I'm actually going to hold it until next Sunday's paper because I was able to chat tonight during the second intermission of the Wild-Stars game with Vegas GM George McPhee, in town scouting, about his goings-on lately, the upcoming trade deadline and, of course, the expansion draft.

Basically, McPhee said GM Chuck Fletcher has resigned himself to the fact he's losing a player.

Sorry, folks.

So, I'm going to write about expansion Sunday (please give that a read), and I'm sure all your awesome questions for the Q and A will still be relevant next Sunday because it falls three days before the trade deadline.

McPhee, Boudreau's old boss in Washington, absolutely raved about the job his former coach is doing here, by the way.

Also, please give my story on Dave Strader a read. Stader, one of the best people I know, is the Stars play by play guy who's battling a very rare form of bile duct cancer. He's returning to the Stars' TV booth during their upcoming homestand.

Tough loss … to add to a string of hard-fought, tough losses for the Stars lately. They lost for the seventh time in eight games despite outplaying the Wild for large chunks. But the Wild won, 3-1, maybe, depending on how you look at it, making up for a 1-0 loss to Anaheim that the Wild felt it deserved better.

The Wild though won its 38th game, equaling last year's total in just 57 games.

"That doesn't mean anything to me. I think we've got bigger fish to fry than that," Boudreau said.

Darcy Kuemper was rock solid with 34 saves to improve to 6-3-3 all-time vs. Dallas.

Erik Haula scored the winning goal and assisted on Jared Spurgeon's big goal – first 4-on-4 goal of the Wild's season – in the third period to give the Wild some breathing room after Cody Eakin made it 2-1.

Ryan Suter also scored a power-play goal with eight-tenths of a second left in the first period (the Wild's 21-5-2 when it scores at least one power-play goal in a game this season). Mikko Koivu had two assists and is now two points shy of 600.

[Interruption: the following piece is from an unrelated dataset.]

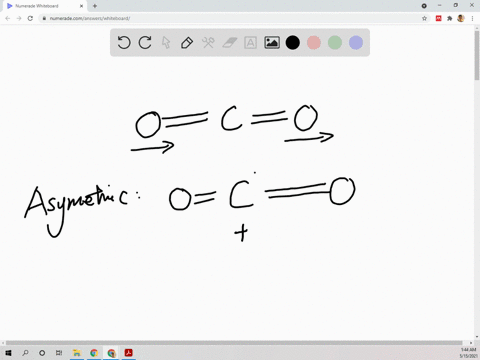Open the Chrome three-dot menu

tap(472, 18)
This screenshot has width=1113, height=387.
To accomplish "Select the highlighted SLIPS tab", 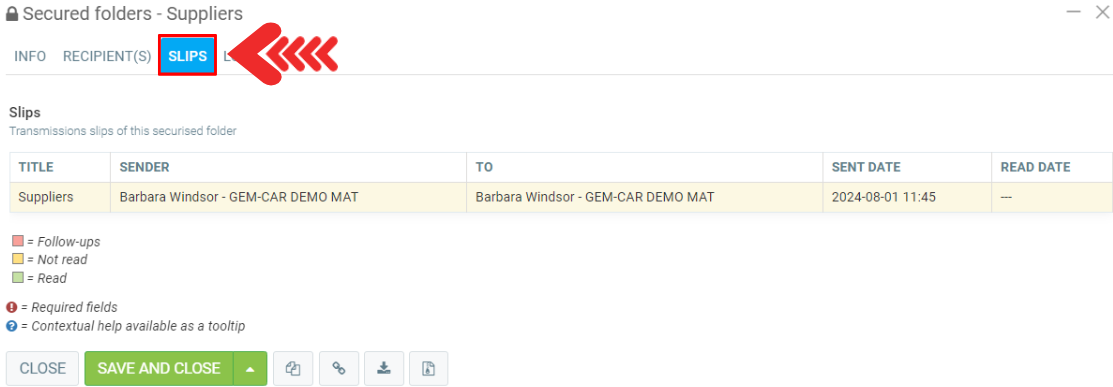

The Wild's best line was its fourth line of Chris Stewart-Haula-Jordan Schroeder. Schroeder was flying early. Stewart sent a puck into open space for the speedster to catch up to, but he hit the crossbar before crashing into the end wall. Then Schroeder had a shot off a rush stopped by Kari Lehtonen.

But in the second, 12 seconds after Koivu came out of the box, Schroeder wheeled past two defenders, got deep past the goal line but still feathered a pass underneath Lehtonen's stick to the doorstep for Haula's 12th goal and a 2-0 lead.

"I saw his stick right in front and said, 'Let's give her a try,' and slid it underneath the goalie's stick there," Schroeder said. "That's what happens when you go to the net. He stopped right in front and got the puck. It was a good goal.

"I wanted to shoot right away, but there were a couple bodies that went down in front of me, so I waited it out. I kind of knew Haulzy was going to the backside, or at least to the net. He had his stick on the ice."

Schroeder admits he wasn't delighted about being scratched against Anaheim for Zack Mitchell, who'd I think would be reassigned Friday since Schroeder's obviously going to play Saturday against Nashville, a team Schroeder roasted in December in Nashville (assisted on Spurgeon's OT winner, if you remember).

On the scratch, Schroeder said, "I get upset. I want to be in the lineup every single night, I want to be a consistent player in this league. When you get taken out, you've got to sit back and look what you can do better, and I did that with some of the coaches and had good conversations and moved on. Tonight was better."

On the line, which is now centered by Haula with Tyler Graovac in the minors, Haula said, "I think early on, we were going north. We were challenging their d-men. I thought both y wingers had legs tonight, and early on, I was just putting pucks in areas where they could skate and we got some early chances. Then, second period, we got rewarded when Jordan made a nice play. Yeah, I'm happy."

Kuemper said, "I've been feeling good in my last few starts, just tried to keep that going. Got the good results today and a lot of seeing the puck is the guys in front of you; especially the d-men, working hard to keep the guys out of the front of the net and boxing out. Big props to them and it makes my job pretty easy."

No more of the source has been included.